■ What the exercise asks: Pick every line out of the entries below that holds the string "Select", and report them.

■ Saved entries:
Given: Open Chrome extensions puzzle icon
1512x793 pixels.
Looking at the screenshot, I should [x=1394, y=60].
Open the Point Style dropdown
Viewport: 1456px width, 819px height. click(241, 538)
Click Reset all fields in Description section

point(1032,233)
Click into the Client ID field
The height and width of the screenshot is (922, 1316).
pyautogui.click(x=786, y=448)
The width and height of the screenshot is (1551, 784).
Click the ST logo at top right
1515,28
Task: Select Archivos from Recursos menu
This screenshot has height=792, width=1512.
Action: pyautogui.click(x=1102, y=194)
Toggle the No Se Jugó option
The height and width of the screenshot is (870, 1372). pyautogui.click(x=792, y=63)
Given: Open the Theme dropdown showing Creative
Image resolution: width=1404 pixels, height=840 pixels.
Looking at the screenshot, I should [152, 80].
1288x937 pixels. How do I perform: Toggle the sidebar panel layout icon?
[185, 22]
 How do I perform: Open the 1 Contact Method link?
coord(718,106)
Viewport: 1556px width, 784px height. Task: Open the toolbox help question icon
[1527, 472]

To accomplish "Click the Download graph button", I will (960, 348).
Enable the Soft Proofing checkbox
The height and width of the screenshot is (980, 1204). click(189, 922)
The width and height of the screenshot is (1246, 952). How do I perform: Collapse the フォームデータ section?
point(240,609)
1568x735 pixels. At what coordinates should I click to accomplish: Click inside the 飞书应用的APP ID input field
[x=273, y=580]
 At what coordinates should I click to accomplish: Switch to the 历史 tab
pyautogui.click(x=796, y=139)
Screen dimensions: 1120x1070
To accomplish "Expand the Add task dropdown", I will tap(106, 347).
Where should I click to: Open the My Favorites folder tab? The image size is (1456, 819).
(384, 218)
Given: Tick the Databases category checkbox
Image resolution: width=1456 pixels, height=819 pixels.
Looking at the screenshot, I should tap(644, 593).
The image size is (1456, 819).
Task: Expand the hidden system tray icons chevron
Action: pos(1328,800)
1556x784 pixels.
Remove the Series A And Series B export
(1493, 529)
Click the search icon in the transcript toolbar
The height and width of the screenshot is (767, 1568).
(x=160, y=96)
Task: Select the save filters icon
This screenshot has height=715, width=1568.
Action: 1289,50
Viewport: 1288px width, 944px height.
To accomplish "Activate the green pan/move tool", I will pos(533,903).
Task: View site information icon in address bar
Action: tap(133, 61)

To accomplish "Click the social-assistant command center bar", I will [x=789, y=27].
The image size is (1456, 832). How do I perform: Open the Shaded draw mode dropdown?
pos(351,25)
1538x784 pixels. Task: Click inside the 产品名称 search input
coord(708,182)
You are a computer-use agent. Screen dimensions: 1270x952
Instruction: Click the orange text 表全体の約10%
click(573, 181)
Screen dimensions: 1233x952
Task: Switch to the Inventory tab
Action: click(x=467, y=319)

■ Answer section:
Task: Select Archivos from Recursos menu
Task: Select the save filters icon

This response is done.